In quel momento mi viene un'idea. Il controllore stava passando per la seconda volta per controllare i biglietti. Lo chiamo: "Mi scusi... " Sembra capire l'inglese. Continuo per la mia strada: "Mi sono dimenticato di spedire questa cartolina in Austria, mostrandogli il francobollo. Potrebbe spedirmela lei per me, siccome penso faccia spesso avanti e indietro su questa tratta? " I suoi baffi rossi si inclinano verso il basso. Ci pensa. All'improvviso pronuncia una parola: "Posta, posta. " Sorrido contento e gli porgo la cartolina. Mi guarda stupito. Gli cadono le braccia e con un gesto mi fa capire che non capisce. Gli spiego di nuovo che il francobollo è austriaco e che in Slovacchia non posso spedirla...

Niente da fare, ci scusiamo a vicenda. L'uomo in divisa, ben pettinato, riparte a convalidare i biglietti.

Questo è certo. Sono prevenuto. In Slovacchia, tra gli abitanti non è comune parlare inglese, come lo può essere in Austria che lascio alle mie spalle. Nei tre giorni passati a Vienna, quasi tutte le persone che ho incontrato parlavano perfettamente la lingua di Beckett, tranne la signora dell'albergo nei paesini dei viticoltori.
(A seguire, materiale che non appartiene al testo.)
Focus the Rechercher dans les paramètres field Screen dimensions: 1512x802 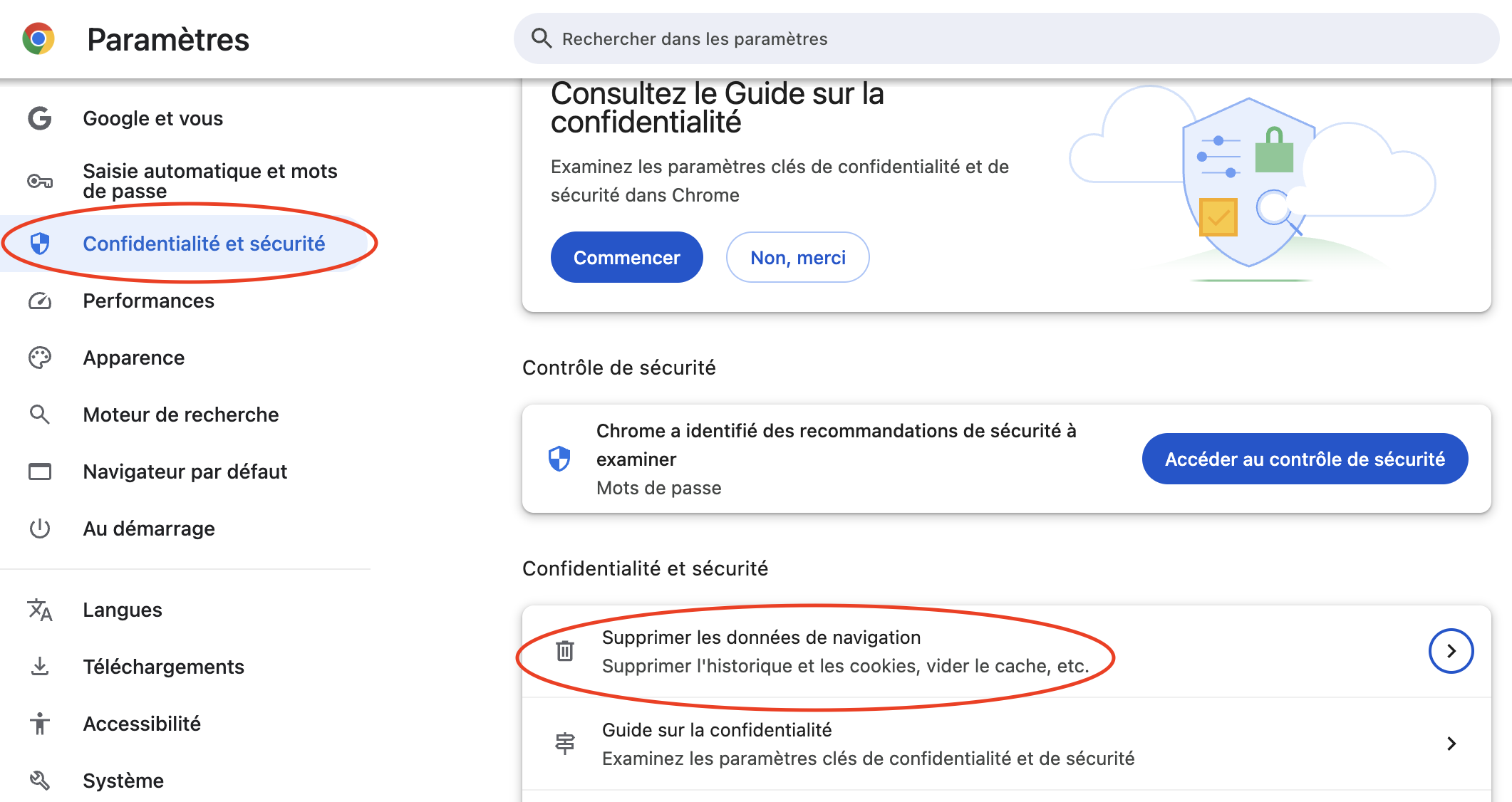tap(1006, 38)
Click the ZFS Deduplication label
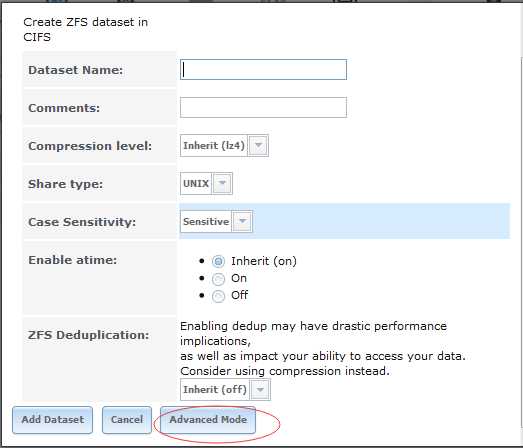 pos(88,335)
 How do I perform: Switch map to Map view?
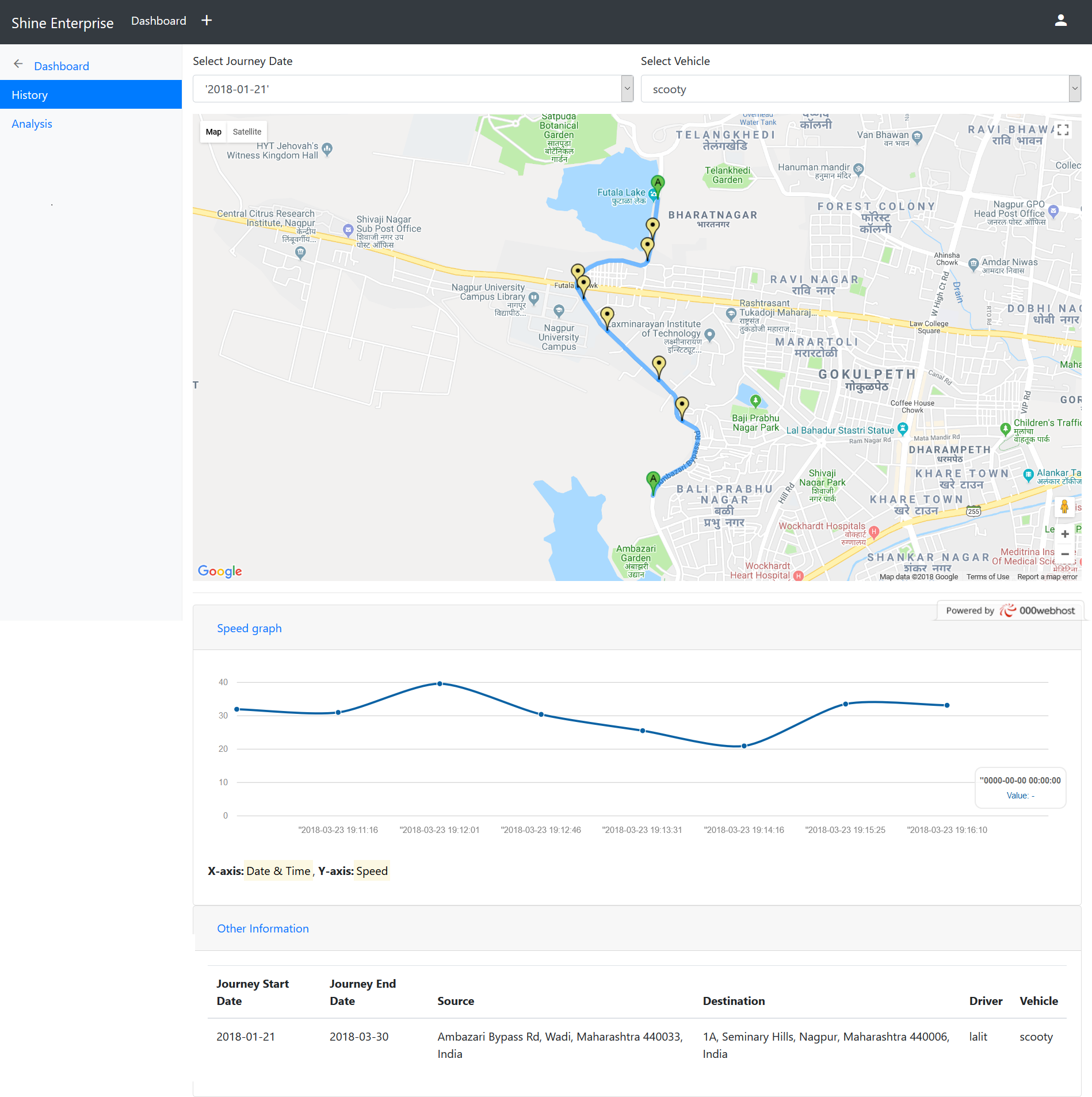pyautogui.click(x=213, y=132)
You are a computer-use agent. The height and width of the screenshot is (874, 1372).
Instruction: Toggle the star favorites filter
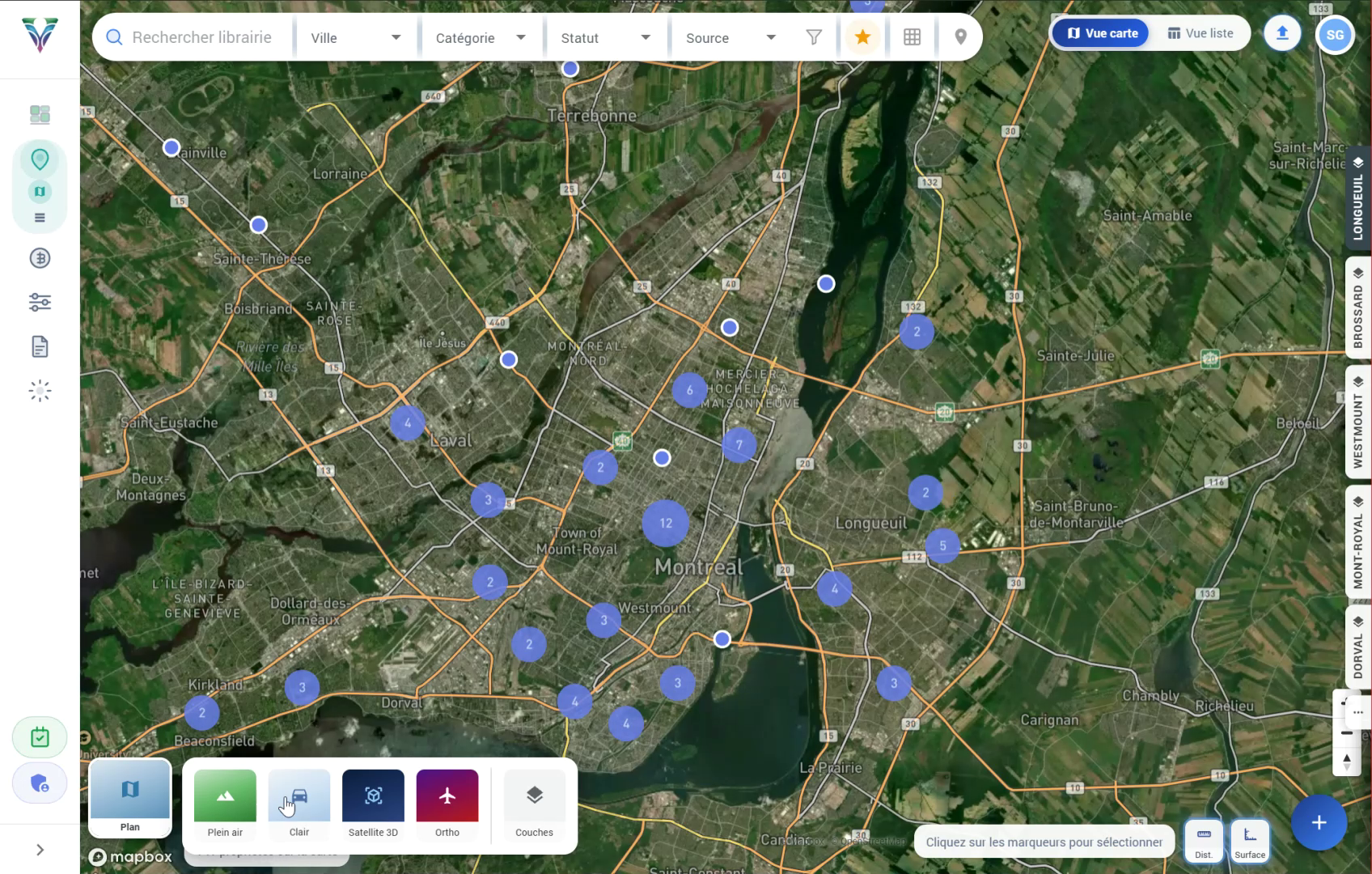(862, 37)
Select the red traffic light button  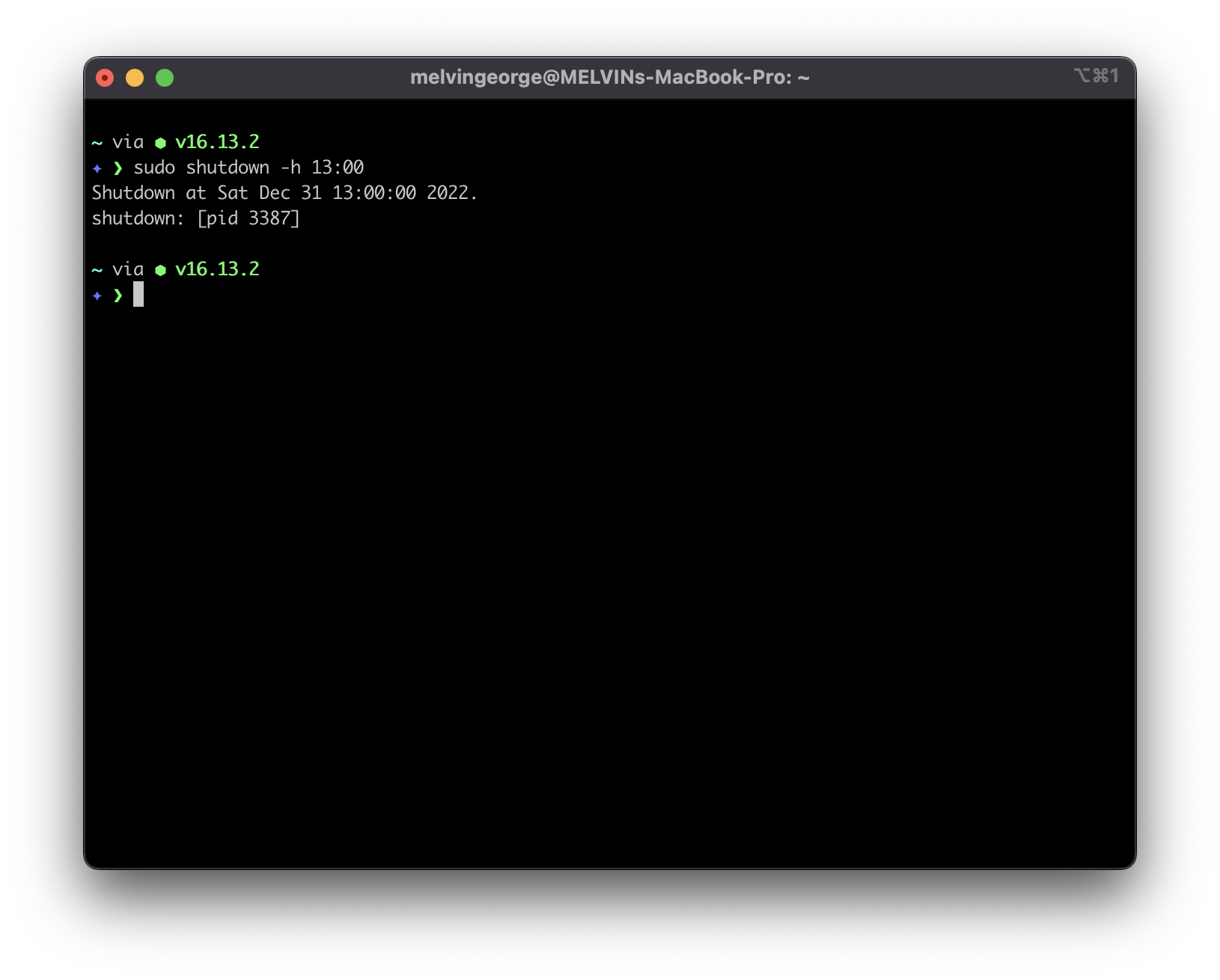(x=105, y=77)
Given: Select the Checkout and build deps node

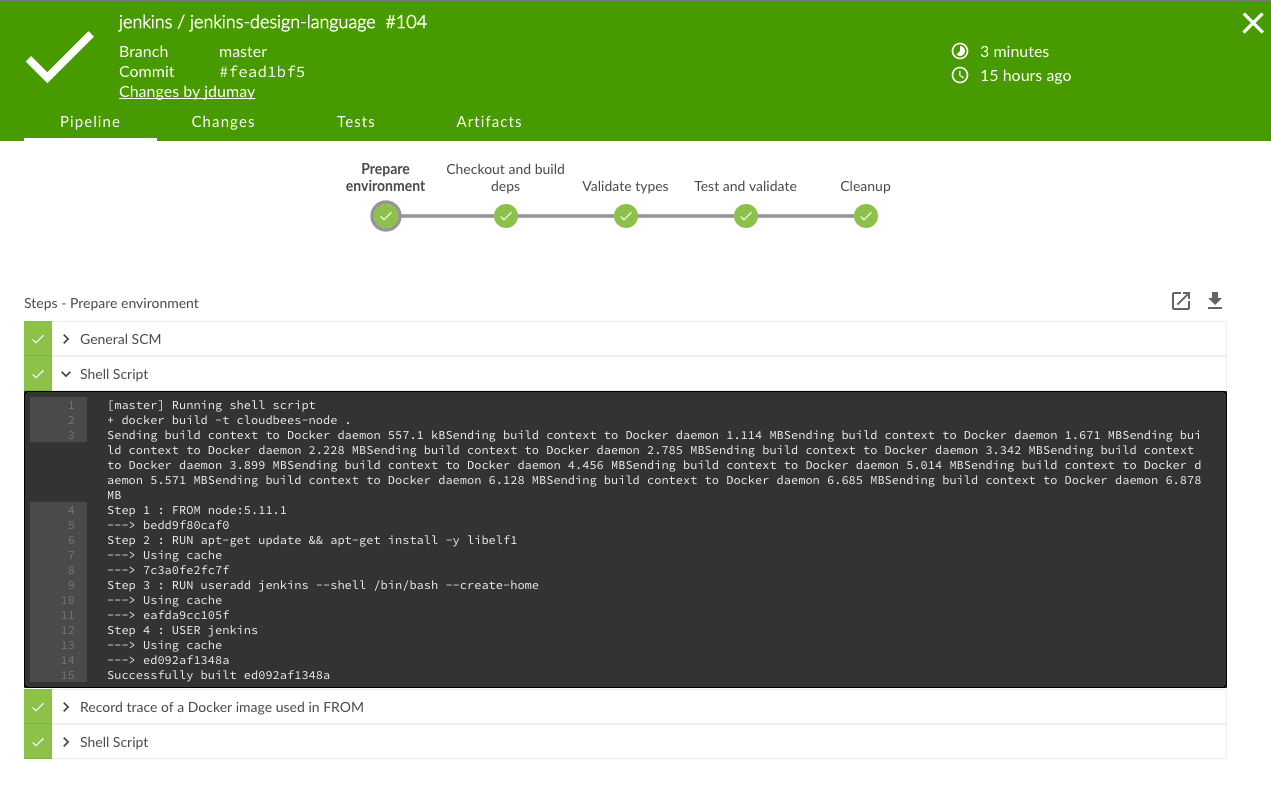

Giorno 1: un'aria di provincia

Da quando sono arrivato alla stazione, percepivo la differenza tra l'Europa occidentale e l'Europa dell'Est. Mentre uscivo dal vagone cerco l'ascensore per uscire dai binari. La mia ricerca risulta essere vana poiché non c'è. Arrivato nella hall della stazione, cerco dove comprare il biglietto per prendere il bus. Chiedo a una signora ad uno sportello. Anche in questo caso parla solo in slovacco. Fuori, i lati dei marciapiedi sono mal ridotti, la strada è stata ristrutturata una decina di volte e il bus sul quale sono salito sembra essere uscito dagli anni '70. E, quando voglio attraversare il vialone dove si trovava il mio albergo, mi accorgo che non ci sono semafori per i pedoni!

Alla reception dell'HotelBlues, parlo con la prima persona che sa l'inglese che ho incontrato da quando sono arrivato in Slovacchia. Ha i capelli tinti di rosso, una corporatura da contadina, la testa squadrata dove si trovano due piccoli occhi marroni. Parla inglese con un piccolo accento slavo, ma penso che mi piacerebbe parlare inglese come lo parla lei! Mi indica le attrazioni della città, mi suggerisce dei buon locali dove mangiare e mi dà le chiavi della stanza. Ogni camerata dell'ostello ha un nome di una grande città del mondo. Al primo piano, fortunatamente c'era l'ascensore per le mie valigie, arrivo a Mosca. Ma la grande Mosca, con i suoi 4 letti, con mia sorpresa, è vuota.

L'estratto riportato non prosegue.